CRA was established in 1977 to encourage investment and financial services in underserved and economically depressed areas throughout our country. CRA has leveraged over $1 trillion from banks in the last 22 years, and is credited with revitalizing many urban and rural neighborhoods. A number of GOP lawmakers, led by Senate Banking Committee Chairman Phil Gramm (R-TX), tried to steamroll CRA in the financial modernization legislation. CRA advocates and veto threats by President Clinton slowed Gramms attack, but CRA did suffer a few blows in the final bill:
- Small banks (urban and rural) with assets under $250 million will only be subject to CRA exams once every four or five years, as opposed to every two years as it is now.
- The Sunshine Provision, which requires banks and community groups involved in CRA agreements (both grants and loans) to report these agreements to Federal agencies, is retained in the final bill. However, these Federal agencies will be unable to monitor those same CRA agreements to ensure their actualization.
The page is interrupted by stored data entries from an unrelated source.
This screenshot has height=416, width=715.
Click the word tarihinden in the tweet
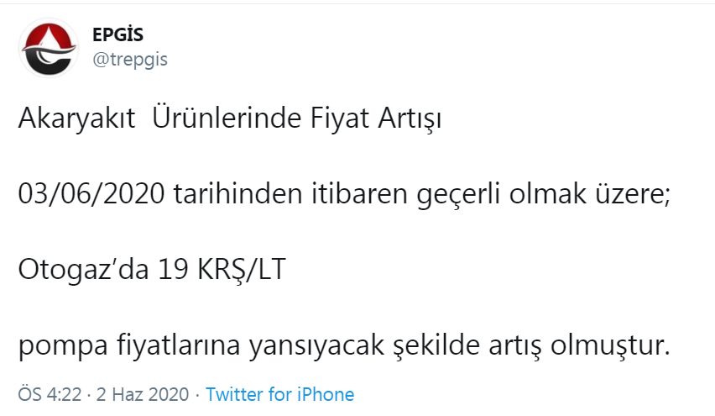(x=238, y=193)
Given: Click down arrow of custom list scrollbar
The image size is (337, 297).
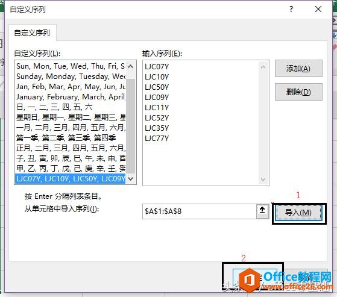Looking at the screenshot, I should (130, 179).
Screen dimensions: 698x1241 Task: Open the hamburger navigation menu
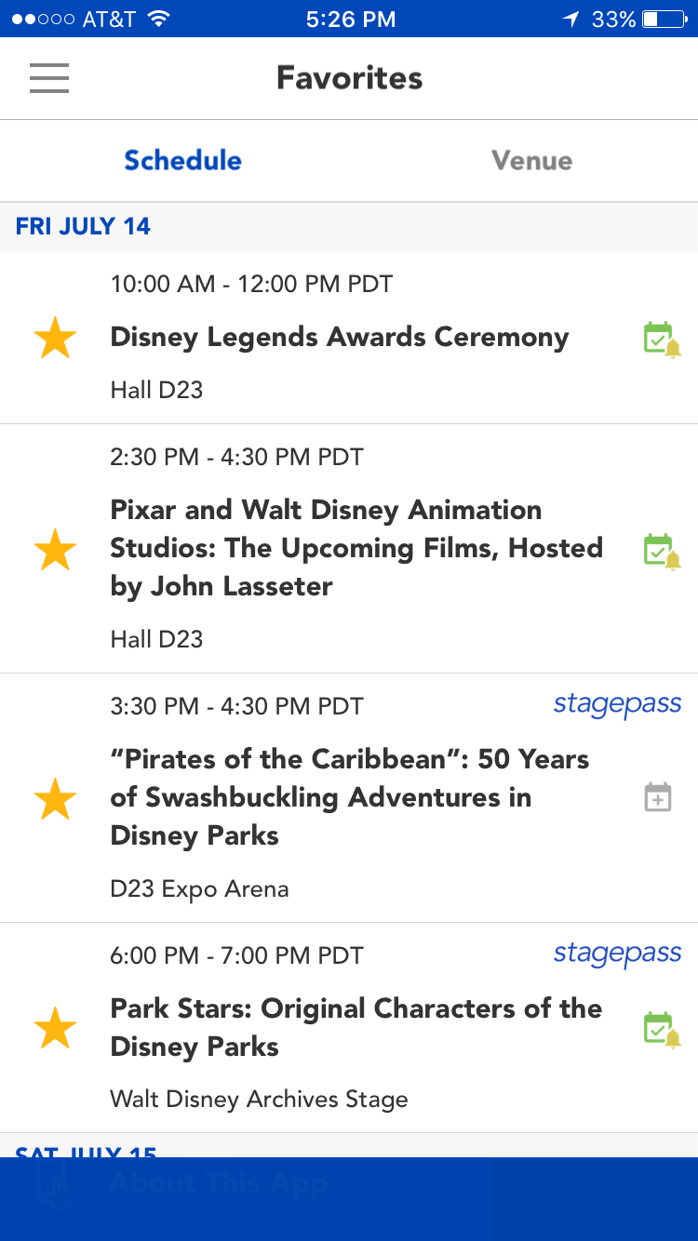click(49, 78)

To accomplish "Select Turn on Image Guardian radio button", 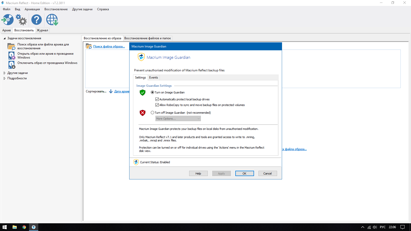I will click(x=153, y=92).
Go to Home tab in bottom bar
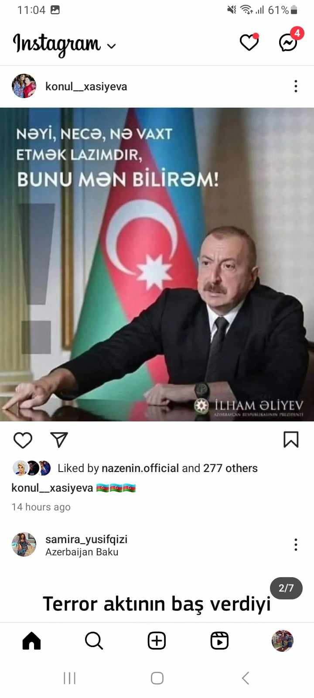Viewport: 314px width, 698px height. point(31,641)
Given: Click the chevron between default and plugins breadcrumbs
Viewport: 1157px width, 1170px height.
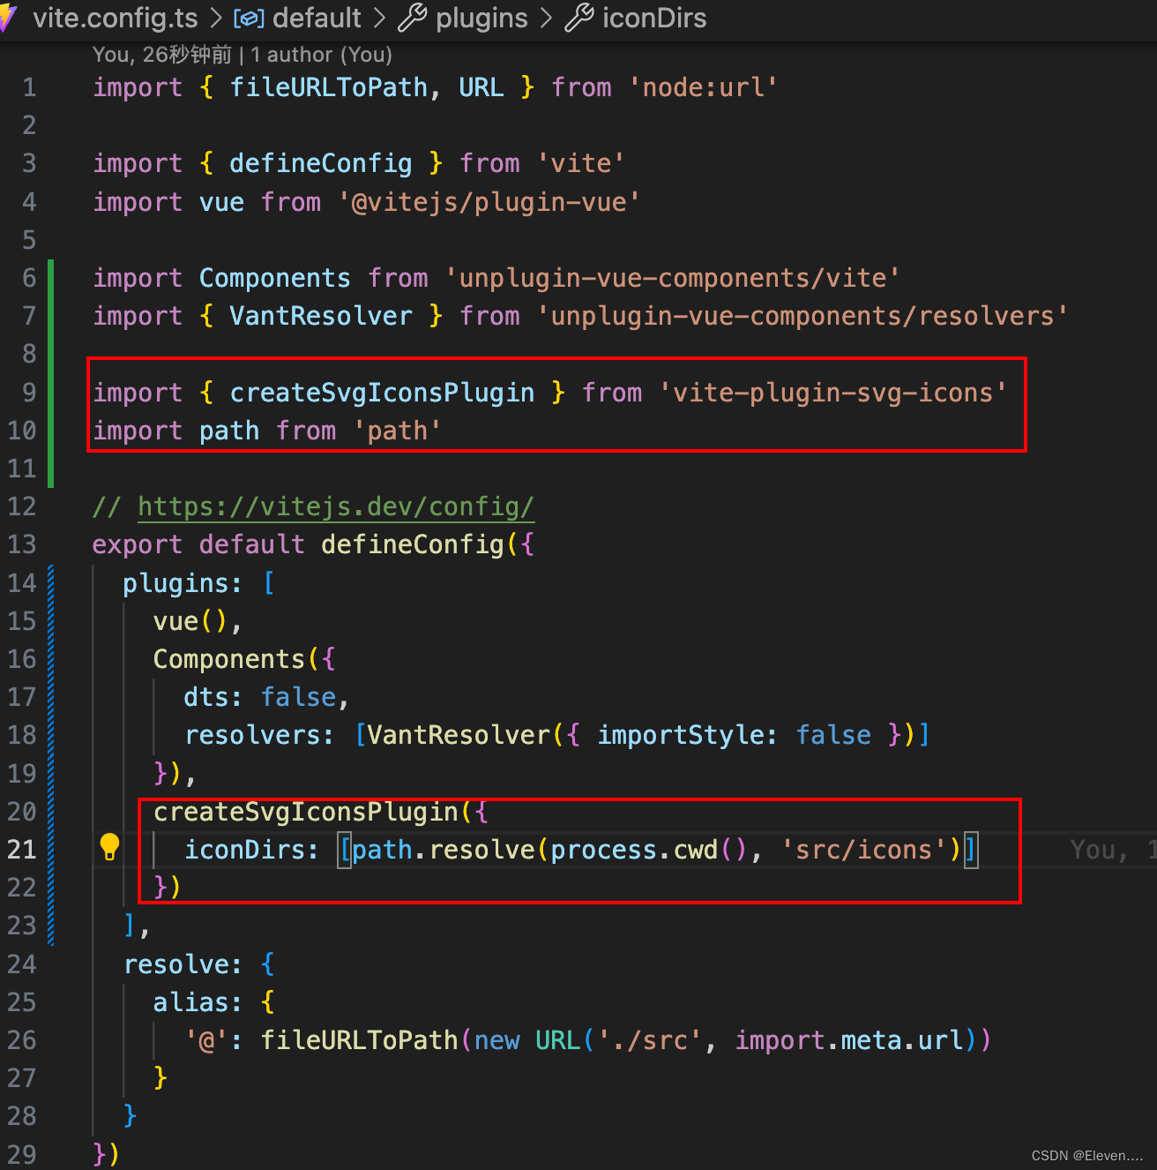Looking at the screenshot, I should coord(377,18).
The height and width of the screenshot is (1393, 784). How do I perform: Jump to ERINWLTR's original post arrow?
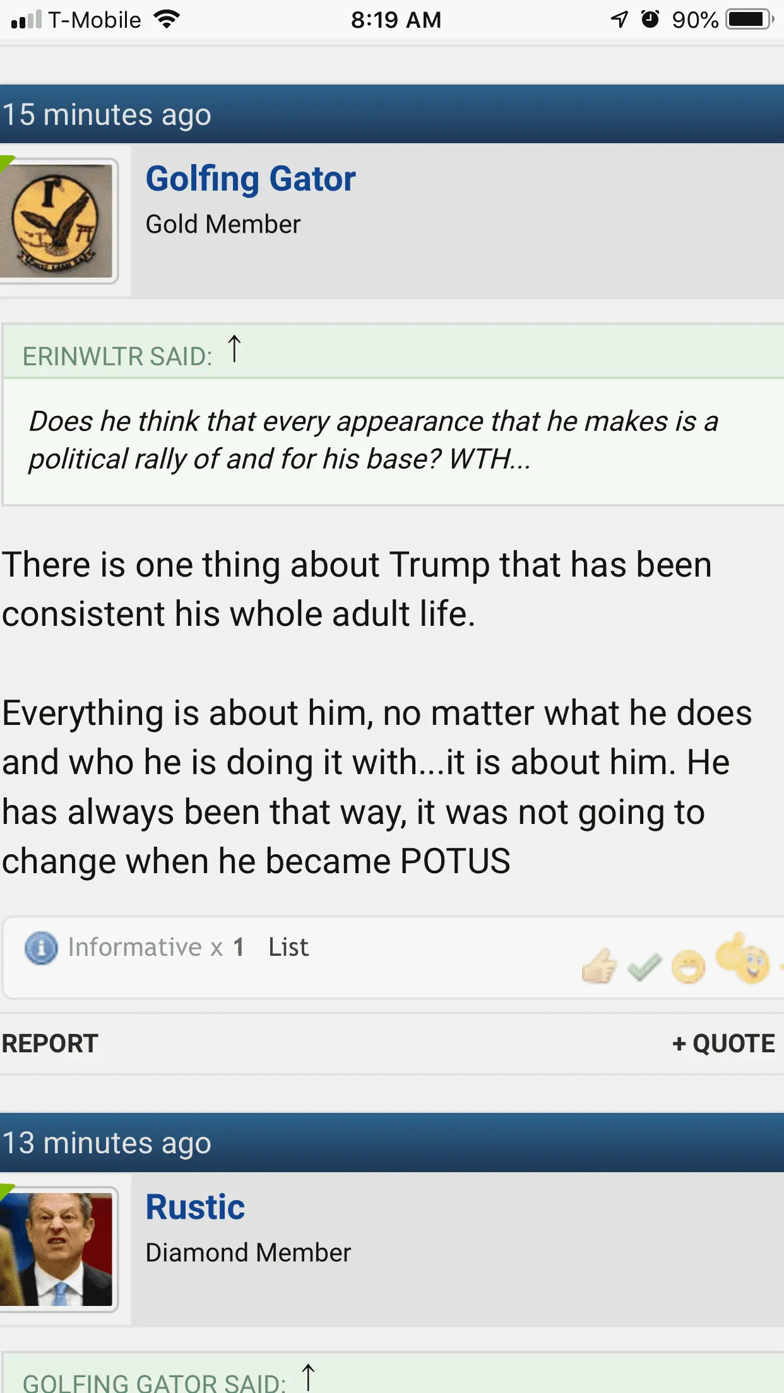pos(234,349)
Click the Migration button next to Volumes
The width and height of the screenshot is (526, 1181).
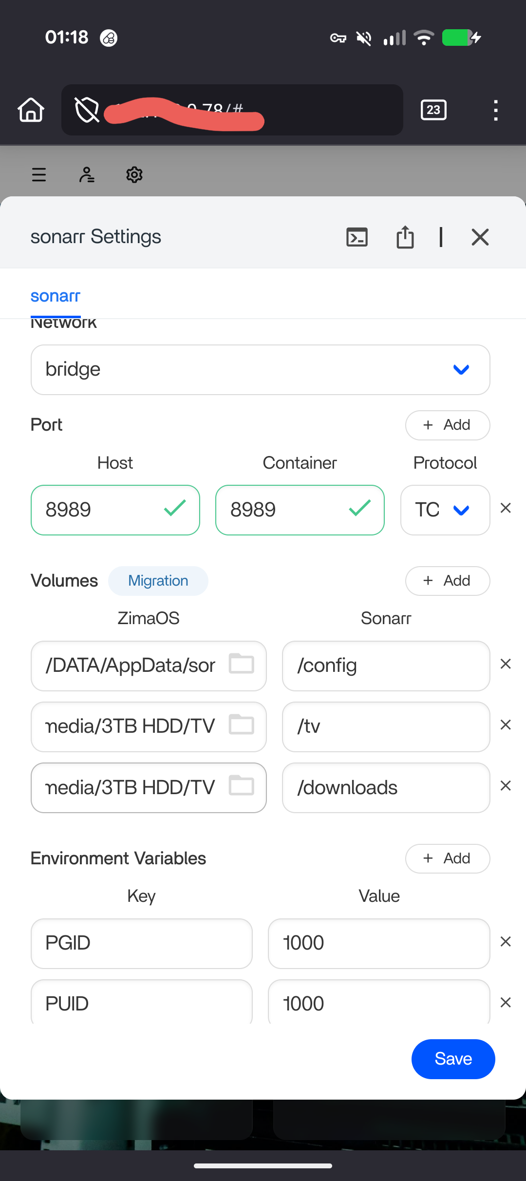point(158,581)
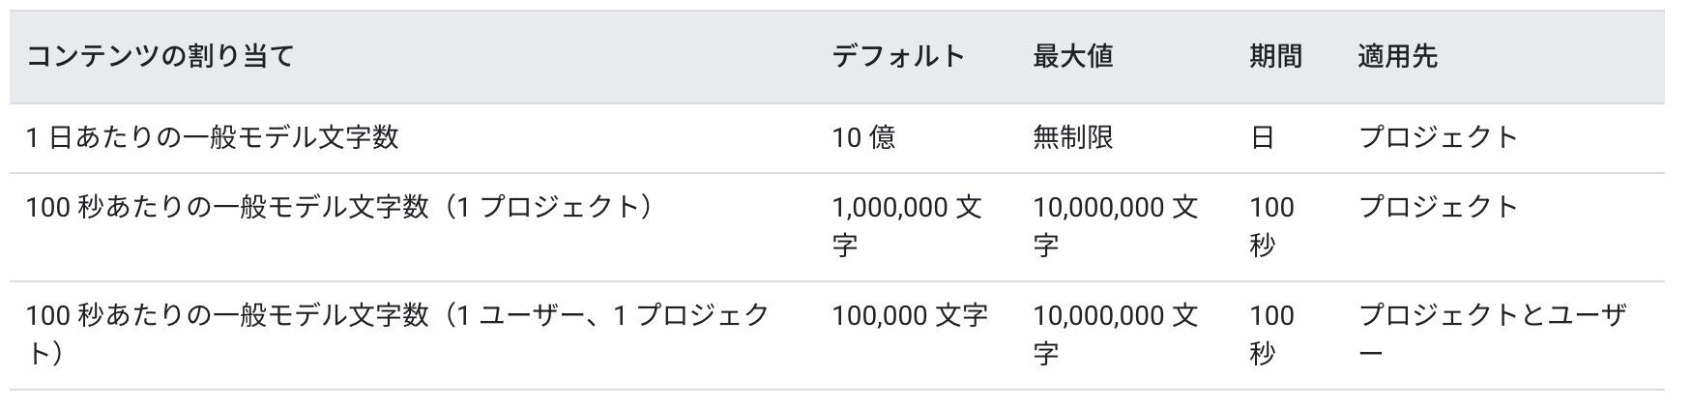
Task: Click the 100,000 文字 default cell
Action: click(910, 315)
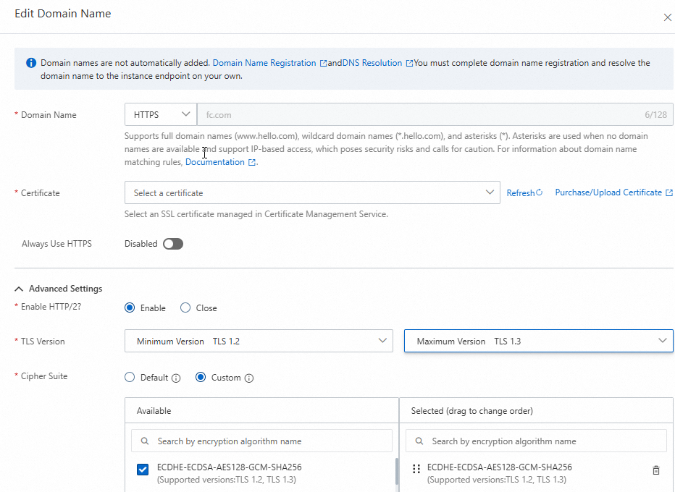Image resolution: width=675 pixels, height=492 pixels.
Task: Click search magnifier icon in Selected list
Action: [419, 441]
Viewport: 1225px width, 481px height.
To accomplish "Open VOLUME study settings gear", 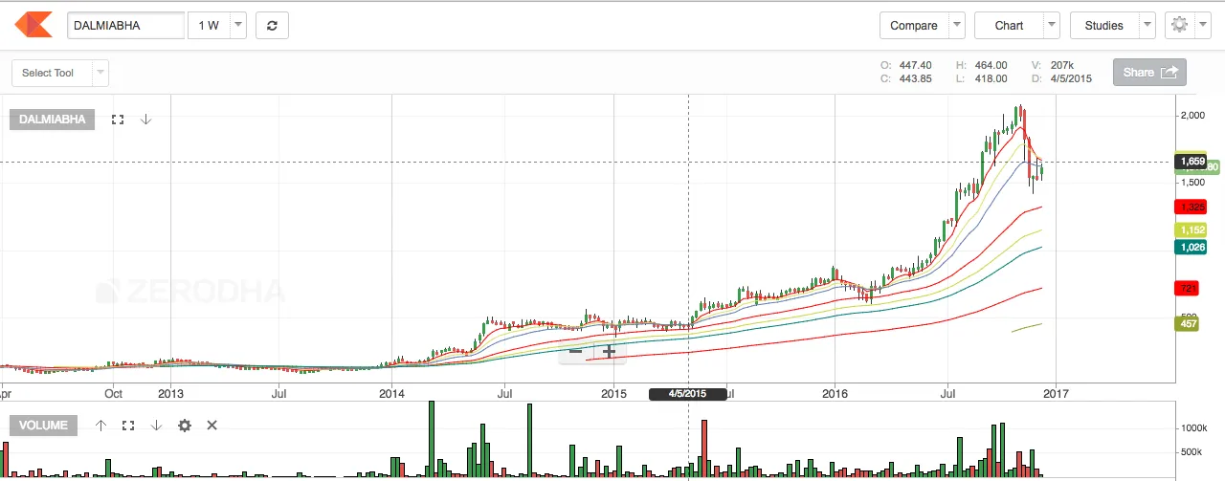I will (185, 426).
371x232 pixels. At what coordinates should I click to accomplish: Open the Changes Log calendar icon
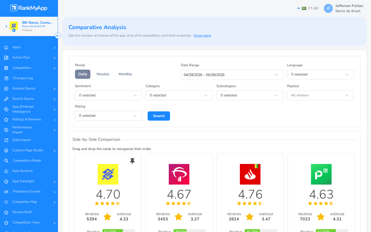click(x=6, y=78)
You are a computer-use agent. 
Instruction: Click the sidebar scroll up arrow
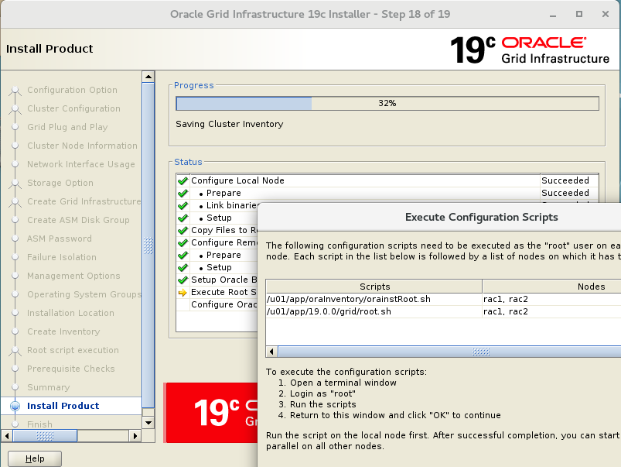[x=148, y=76]
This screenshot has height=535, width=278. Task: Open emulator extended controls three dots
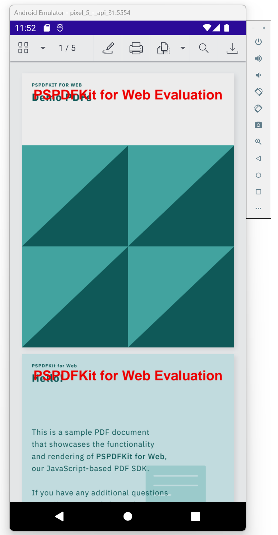258,208
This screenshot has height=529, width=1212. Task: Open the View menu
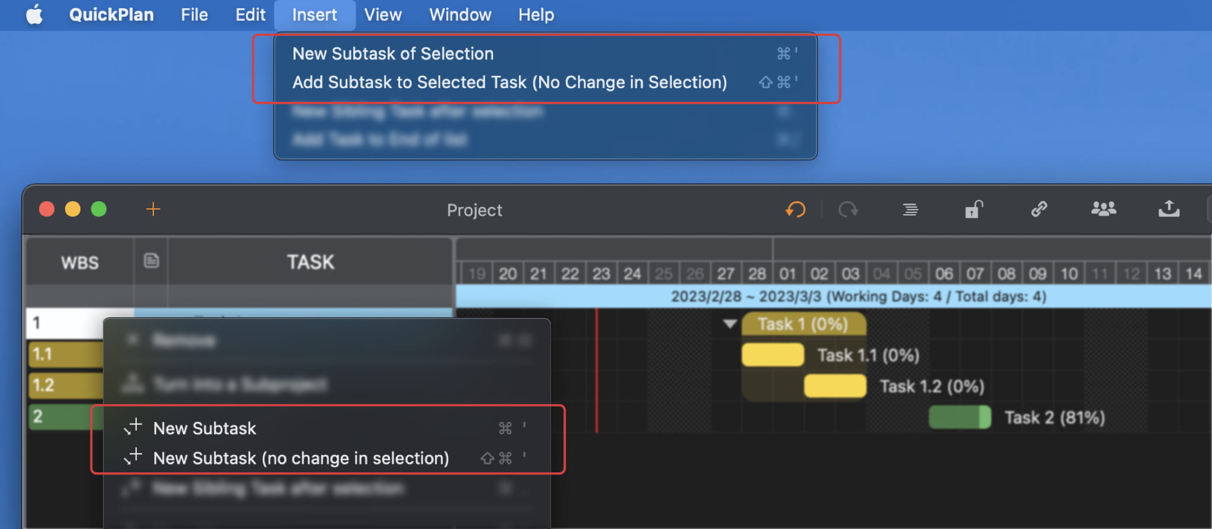(x=382, y=15)
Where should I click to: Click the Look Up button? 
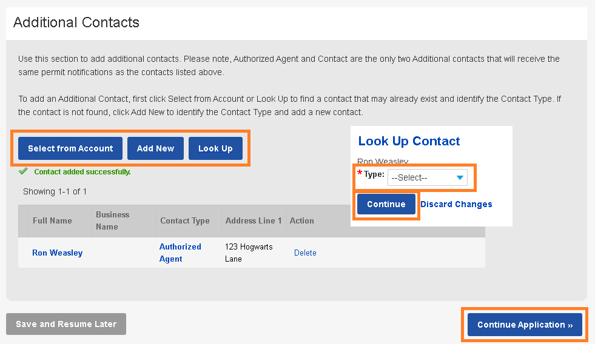click(x=215, y=148)
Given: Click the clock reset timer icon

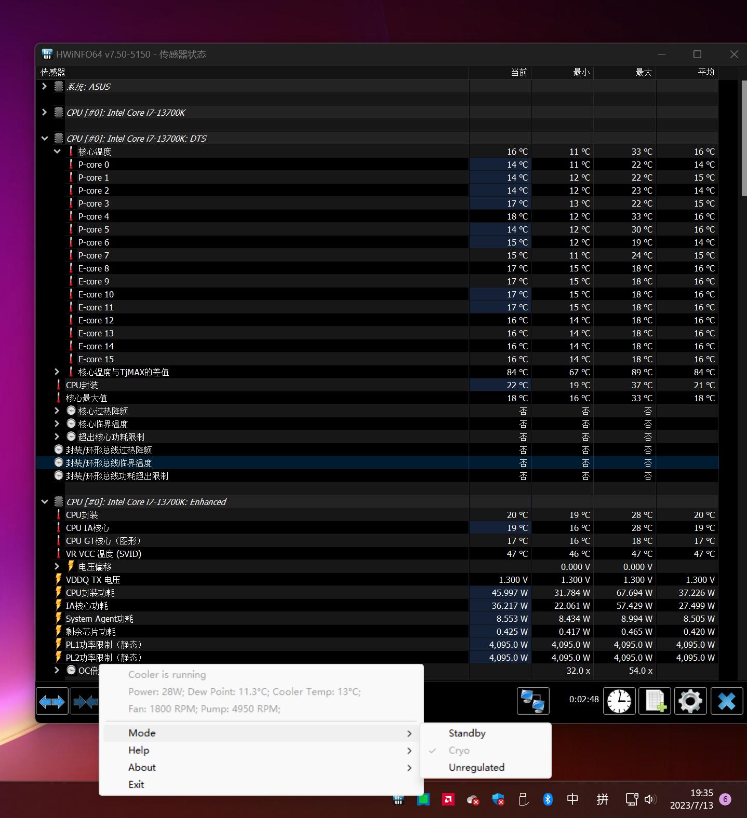Looking at the screenshot, I should (619, 701).
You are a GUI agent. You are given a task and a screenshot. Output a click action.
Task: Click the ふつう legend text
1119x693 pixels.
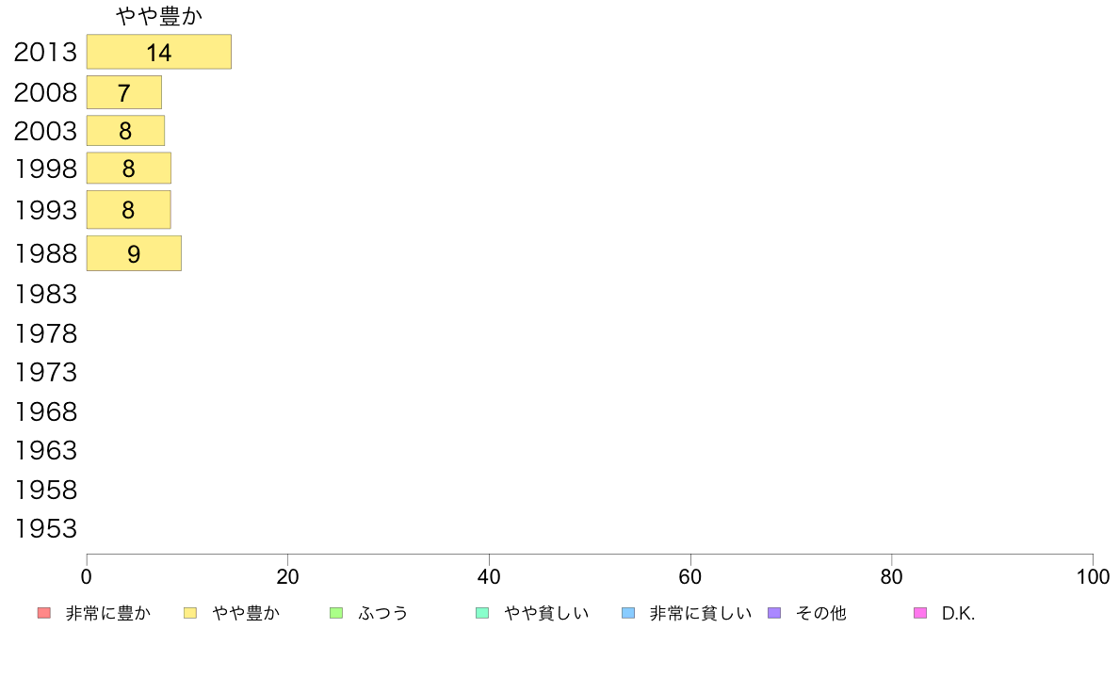point(383,613)
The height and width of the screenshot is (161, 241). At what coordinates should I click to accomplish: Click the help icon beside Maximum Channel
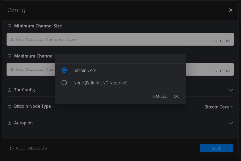click(9, 56)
- The requirement that financial holdings companies must maintain at least a Satisfactory CRA rating in order to continue providing insurance and securities products is weakened in the final version of the bill. If a financial holdings company failed their CRA exam, they would no longer be subject to the penalties mentioned in the Houses original version of the bill (H.R. 10), which included the possibility of divesting or ceasing the activities of the insurance and security company subsidiaries). Rather, the company would only have to submit a plan to regulatory agencies for improving their failing CRA rating, while continuing to engage in new activities .
- Large bank mergers would no longer require public hearings for community groups to express their (dis)satisfaction with the banks involved.
- Non-depository affiliates of financial holding companies would not be subject to CRA. This failure to modernize CRA means that banks could transfer some lending and other traditional banking activities to these affiliates in order to escape CRA requirements.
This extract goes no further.